If we use oclint eventually we will oclint is placed with compile_commands.json and execute the command in this path:

$ oclint-json-compilation-database -v -e Pods

Or execute the command directly:

$ oclint-json-compilation-database -e Pods -- -report-type pmd \
    -rc=LONG_CLASS=1500 \
    -rc=LONG_METHOD=200 \
    -rc=LONG_LINE=300 \
    -disable-rule ShortVariableName \
    -disable-rule ObjCAssignIvarOutsideAccessors \
    -disable-rule AssignIvarOutsideAccessors \
    -max-priority-1=100000 \
    -max-priority-2=100000 \
    -max-priority-3=100000 >> oclint.xml

Finally, oclint will be generated XML (you can also generate your own html format to directly view the effect)


sonarqube is a platform that provides static analysis of code. It provides a complete set of static analysis schemes, including back-end and front-end pages. It can be combined with jenkins, gitlab and other platforms for code analysis. sonarqube is divided into community version and commercial version. It can scan multiple languages and open source.

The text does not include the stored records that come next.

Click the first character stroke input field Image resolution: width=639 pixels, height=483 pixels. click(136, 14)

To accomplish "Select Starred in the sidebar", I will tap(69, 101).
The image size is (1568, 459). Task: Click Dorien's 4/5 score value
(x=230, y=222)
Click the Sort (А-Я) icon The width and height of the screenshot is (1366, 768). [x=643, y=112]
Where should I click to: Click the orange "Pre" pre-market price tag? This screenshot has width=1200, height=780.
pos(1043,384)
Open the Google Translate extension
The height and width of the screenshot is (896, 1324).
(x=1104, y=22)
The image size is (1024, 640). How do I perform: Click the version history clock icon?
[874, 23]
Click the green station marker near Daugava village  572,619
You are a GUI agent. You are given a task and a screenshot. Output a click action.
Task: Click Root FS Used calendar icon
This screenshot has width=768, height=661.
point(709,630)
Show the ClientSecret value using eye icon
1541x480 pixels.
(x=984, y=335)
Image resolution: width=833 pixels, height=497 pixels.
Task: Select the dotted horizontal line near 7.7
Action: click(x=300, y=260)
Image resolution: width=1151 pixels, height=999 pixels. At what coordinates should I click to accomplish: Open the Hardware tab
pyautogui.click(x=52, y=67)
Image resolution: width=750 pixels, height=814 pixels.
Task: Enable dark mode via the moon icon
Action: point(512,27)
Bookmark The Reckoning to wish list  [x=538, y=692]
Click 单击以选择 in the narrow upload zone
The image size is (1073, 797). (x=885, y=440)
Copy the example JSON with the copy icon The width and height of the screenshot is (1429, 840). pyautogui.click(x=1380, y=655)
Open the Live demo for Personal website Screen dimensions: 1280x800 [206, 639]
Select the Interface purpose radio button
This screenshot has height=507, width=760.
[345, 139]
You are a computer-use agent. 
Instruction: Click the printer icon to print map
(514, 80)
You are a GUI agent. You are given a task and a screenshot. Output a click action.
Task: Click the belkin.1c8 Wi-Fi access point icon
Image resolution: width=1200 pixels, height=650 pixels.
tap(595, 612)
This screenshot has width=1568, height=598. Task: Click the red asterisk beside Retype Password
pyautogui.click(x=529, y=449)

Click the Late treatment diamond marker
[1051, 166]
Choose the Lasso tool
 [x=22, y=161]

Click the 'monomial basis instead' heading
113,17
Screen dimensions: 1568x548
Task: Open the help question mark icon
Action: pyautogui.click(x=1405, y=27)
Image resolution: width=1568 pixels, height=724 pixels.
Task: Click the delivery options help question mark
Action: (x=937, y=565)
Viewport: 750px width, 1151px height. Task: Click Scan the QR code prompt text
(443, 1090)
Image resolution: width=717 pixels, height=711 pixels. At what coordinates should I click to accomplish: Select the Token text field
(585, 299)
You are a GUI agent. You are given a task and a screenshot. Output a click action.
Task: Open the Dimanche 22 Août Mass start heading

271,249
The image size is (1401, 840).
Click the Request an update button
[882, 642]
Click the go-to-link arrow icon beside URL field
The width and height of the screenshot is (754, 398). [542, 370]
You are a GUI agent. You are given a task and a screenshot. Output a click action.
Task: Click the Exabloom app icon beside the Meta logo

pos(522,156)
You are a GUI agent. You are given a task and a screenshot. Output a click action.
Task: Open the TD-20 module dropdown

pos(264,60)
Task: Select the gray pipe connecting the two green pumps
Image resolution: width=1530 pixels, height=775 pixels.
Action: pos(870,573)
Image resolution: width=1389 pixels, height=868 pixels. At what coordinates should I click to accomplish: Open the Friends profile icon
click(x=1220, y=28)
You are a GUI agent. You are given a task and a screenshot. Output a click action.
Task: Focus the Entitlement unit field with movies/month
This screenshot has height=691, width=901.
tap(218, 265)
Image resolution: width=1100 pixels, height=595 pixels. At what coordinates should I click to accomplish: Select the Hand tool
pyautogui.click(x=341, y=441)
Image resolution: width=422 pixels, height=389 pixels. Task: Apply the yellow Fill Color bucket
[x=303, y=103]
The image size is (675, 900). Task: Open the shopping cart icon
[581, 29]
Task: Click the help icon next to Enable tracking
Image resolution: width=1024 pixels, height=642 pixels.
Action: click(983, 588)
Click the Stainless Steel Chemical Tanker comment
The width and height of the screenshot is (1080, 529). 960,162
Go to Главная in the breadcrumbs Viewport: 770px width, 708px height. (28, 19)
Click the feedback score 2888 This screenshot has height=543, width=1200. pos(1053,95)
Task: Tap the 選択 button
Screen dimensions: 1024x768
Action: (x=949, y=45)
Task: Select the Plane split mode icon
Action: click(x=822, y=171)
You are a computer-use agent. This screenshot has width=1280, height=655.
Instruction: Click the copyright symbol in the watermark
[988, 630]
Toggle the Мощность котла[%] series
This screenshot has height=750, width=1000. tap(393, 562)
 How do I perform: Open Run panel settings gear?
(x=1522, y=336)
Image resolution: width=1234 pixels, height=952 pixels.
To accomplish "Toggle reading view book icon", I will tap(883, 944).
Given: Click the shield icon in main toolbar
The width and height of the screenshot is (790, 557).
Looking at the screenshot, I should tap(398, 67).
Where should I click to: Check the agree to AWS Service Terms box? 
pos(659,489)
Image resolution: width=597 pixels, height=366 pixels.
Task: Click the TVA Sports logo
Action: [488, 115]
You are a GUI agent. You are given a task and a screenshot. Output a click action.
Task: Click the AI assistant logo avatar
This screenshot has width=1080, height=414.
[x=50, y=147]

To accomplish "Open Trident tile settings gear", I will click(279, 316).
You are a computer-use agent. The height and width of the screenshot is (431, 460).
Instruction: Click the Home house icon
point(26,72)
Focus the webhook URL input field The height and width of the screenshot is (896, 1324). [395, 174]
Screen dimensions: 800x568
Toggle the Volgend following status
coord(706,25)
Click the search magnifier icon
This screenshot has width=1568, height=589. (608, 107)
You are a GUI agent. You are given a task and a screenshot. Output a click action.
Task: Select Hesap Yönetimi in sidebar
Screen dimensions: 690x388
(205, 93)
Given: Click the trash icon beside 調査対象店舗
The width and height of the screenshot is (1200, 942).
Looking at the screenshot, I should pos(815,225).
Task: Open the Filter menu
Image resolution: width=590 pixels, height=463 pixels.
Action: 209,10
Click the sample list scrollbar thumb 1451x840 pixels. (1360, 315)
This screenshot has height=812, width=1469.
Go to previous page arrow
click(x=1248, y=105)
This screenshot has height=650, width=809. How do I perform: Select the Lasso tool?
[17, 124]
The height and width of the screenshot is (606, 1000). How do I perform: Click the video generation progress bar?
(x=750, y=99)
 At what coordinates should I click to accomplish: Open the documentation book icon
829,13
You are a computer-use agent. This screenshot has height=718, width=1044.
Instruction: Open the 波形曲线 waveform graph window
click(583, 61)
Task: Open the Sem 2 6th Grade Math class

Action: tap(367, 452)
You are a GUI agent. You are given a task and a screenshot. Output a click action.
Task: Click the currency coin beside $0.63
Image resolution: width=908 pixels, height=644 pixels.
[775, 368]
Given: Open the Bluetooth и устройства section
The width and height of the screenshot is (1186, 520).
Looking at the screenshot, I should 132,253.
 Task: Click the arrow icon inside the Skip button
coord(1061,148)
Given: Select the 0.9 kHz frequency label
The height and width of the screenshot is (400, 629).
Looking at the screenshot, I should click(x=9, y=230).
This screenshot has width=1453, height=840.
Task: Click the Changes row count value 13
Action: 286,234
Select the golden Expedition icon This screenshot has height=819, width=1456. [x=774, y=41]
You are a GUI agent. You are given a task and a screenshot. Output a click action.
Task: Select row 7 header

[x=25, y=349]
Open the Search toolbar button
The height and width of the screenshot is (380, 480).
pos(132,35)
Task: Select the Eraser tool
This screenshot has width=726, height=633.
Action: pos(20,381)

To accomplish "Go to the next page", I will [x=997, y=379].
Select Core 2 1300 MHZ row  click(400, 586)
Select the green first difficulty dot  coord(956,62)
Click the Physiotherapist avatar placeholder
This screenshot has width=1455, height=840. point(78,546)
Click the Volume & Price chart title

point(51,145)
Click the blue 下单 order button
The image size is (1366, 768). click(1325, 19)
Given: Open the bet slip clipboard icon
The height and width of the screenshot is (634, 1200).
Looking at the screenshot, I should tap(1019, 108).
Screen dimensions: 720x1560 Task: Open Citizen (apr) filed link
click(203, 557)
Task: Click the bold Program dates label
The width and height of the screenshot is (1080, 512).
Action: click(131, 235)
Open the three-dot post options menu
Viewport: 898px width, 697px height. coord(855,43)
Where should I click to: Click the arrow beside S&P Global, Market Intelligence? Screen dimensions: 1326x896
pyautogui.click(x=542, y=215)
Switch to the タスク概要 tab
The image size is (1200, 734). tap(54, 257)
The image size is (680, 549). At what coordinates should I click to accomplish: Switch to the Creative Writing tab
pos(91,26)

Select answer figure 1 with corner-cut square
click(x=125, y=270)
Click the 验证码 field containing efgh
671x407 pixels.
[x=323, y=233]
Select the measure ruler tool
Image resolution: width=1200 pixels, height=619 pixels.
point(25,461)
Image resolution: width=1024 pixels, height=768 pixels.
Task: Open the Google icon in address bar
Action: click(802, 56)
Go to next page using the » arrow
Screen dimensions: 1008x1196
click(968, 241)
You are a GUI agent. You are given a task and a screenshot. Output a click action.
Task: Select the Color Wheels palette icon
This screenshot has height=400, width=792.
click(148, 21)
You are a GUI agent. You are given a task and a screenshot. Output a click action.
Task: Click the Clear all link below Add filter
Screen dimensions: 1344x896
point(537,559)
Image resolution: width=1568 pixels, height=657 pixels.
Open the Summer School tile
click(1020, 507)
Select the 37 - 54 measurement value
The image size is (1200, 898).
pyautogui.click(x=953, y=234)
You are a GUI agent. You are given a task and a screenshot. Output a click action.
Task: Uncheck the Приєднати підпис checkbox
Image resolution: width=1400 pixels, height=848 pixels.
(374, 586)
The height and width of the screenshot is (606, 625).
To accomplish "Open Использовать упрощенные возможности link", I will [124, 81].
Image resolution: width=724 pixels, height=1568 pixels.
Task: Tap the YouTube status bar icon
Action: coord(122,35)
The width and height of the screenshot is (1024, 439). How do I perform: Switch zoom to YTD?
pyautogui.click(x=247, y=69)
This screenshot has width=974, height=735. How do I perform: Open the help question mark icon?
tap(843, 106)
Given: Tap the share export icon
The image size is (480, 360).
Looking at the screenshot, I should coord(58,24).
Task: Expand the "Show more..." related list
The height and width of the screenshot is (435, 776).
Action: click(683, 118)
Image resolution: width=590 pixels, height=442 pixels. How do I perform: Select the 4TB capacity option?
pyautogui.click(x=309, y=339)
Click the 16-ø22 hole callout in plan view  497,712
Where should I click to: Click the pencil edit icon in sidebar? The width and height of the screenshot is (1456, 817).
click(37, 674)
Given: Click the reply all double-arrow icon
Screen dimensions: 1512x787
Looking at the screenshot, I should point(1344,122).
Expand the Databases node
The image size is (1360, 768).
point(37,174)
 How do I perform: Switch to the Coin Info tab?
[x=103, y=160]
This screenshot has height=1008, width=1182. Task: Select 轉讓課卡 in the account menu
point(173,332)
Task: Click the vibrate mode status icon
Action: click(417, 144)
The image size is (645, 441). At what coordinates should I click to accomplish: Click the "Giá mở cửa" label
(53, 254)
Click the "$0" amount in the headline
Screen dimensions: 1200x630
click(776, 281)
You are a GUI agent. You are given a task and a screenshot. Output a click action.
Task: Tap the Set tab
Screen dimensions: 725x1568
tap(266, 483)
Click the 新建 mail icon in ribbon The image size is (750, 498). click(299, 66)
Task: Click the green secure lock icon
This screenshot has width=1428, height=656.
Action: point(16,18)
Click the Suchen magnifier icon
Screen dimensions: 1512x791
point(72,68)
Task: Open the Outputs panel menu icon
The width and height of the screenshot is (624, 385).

Official website address.
Because the underlying source code is developed in java, the support for java code is relatively perfect, but the free community version does not support OC. Therefore, if we want to use this platform, we have the following two ways:

  • Open source plug-ins sonar-swift
    , support Objective-C and Swift / Java, and import the scanning and analysis results of SwiftLint, Infer, OCLint, Lizard and Fauxpas tools. Latest v1 6 version, compatible with sonarqube 8.9 lts version. The plug-in is developed by TAL R & D team and is open source.
  • Pay for community plus, which provides SonarCFamily for C plug-in
    There are official technical support, 250 + rules to choose from, and rules cannot be customized.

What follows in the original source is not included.